The next thing to look at is the potential technical barriers to greater home working (and I’m indebted to various Tweeps for their contributions here).
The capacity of Cloud-based collaboration systems
People like Microsoft scale their systems big. So if you are using services like Office 365 it’s unlikely that we will find huge interruptions to the use of those core services in a time of greater technical load because of homeworking.
However, patterns of use might well change. For example, at the moment, you might find a few people calling into video calls where the majority of the people are all in the same room. If everyone is calling from home, the number of connections shoots up, as does the bandwidth and processing considerations. Internet video of one form or another has become so commonplace in our lives that we can forget how much network bandwidth it can consume.
Overall, though, the supplier bandwidth availability is probably the least of our worries.
The capacity of private VPN configurations
I’ve known quite a few organisations where they took the decision to use Cloud-based collaboration systems, but only by accessing them through a private VPN infrastructure – so you have to connect to the organisation to then connect back out to Google or Microsoft or whoever else.
That’s an architectural decision that might well come back to haunt people.
Similarly, if there is lots of legacy sitting in either physical or virtual rackspace, then the virtualisation applications (VMWare, Citrix) as well as the VPN stuff will likely be put under a bit more strain (although if this legacy is already being virtualised to people’s desktops, the load shouldn’t change too much. Unless of course you made the decision to save costs by sticking everyone on Thin Client terminals that are bolted to their office desks…
The capacity of domestic broadband
You’ve got loads of broadband, right? You stream iPlayer in UHD. You download games.
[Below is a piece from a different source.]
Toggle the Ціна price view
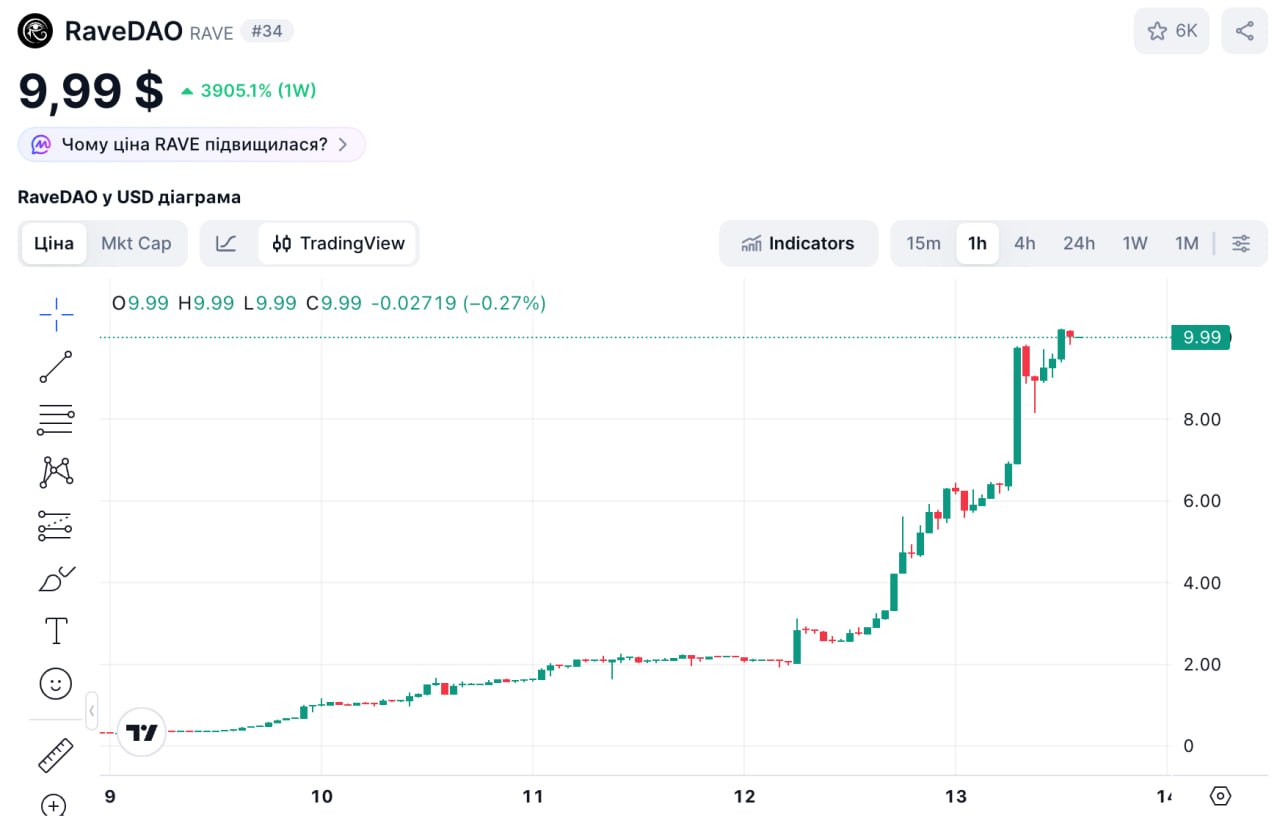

You… well, you mostly download, not upload.
And for domestic use that mostly works out fine. But when you go to work you need to upload too, and the broadband technologies that most of us use are both asymmetric (most notably, you have much more download bandwidth than upload bandwidth) and often heavily contended (lots of people sharing the same bandwidth capacity).
Lots of people using video calls at the same time in the working day. And a bunch of kids at home because the schools are closed. I reckon this is possibly the weakest link for a pandemic of homeworking. Technically.
It’s all about the people
Reality is, though, that if you are thinking that people who are generally only used to working in fixed physical locations or “Working at home” on a Friday, long-term homeworking at scale is going to come as a heck of a shock.
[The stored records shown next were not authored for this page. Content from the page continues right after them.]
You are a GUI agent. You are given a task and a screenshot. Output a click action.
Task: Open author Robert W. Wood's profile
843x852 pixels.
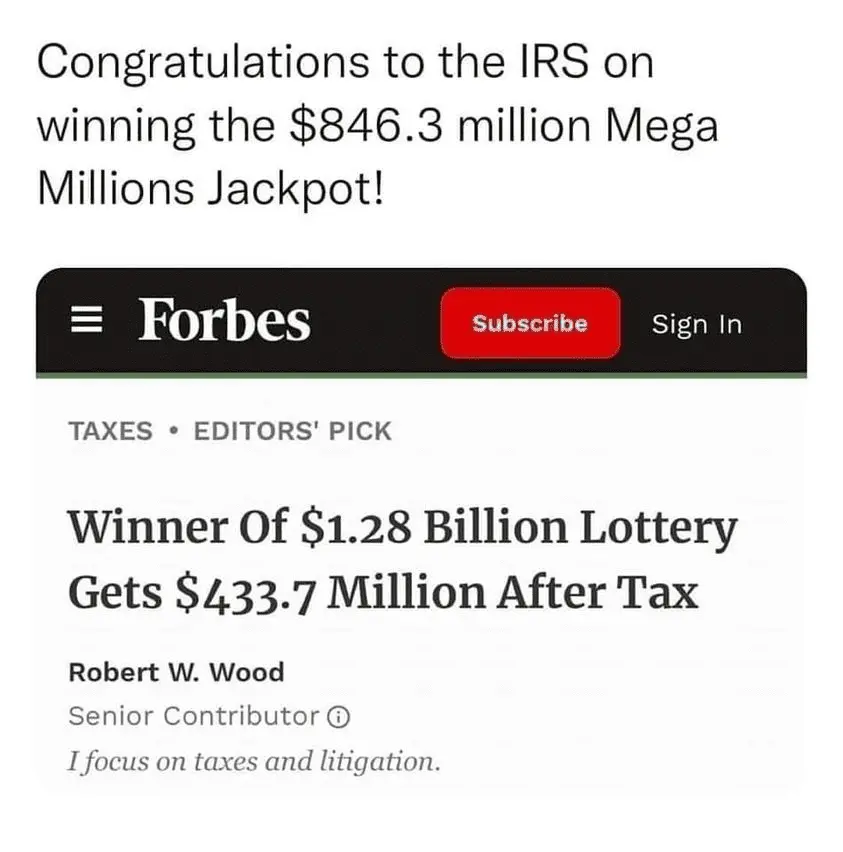pos(176,672)
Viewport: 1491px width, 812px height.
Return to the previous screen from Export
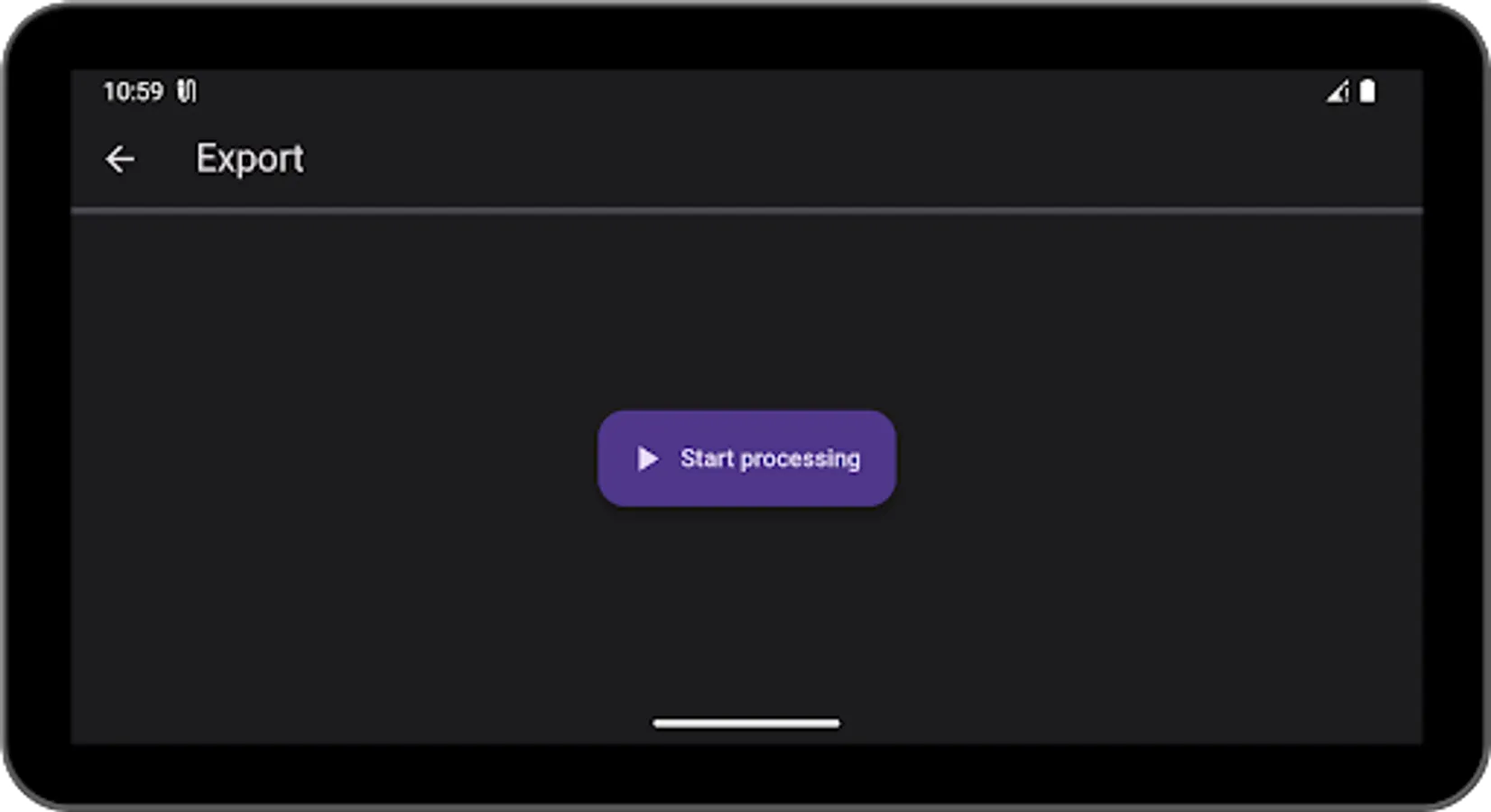click(x=120, y=160)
Working at home isn’t like working in the office. And you’ll soon find if you are a location-based organisation exactly how.
It might be physical resources (an HR team I met recently in a Government organisation were tied to their office because of paper filing).
It might be skills (there’s a lot of discipline needed to work at home long term. And some people simply hate it).
It might be management (especially if you’re the sort of manager who uses Air Quotes around the words “Working From Home”).
It might just be habit – are your people all taking their work laptops home every night? (Do they even have laptops?)
Throwing an organisation in at the deep end of home working might lead to spectacular results. It might also, though, discredit the concept for years to come. Especially if we end up blaming the tech for why it didn’t work very well.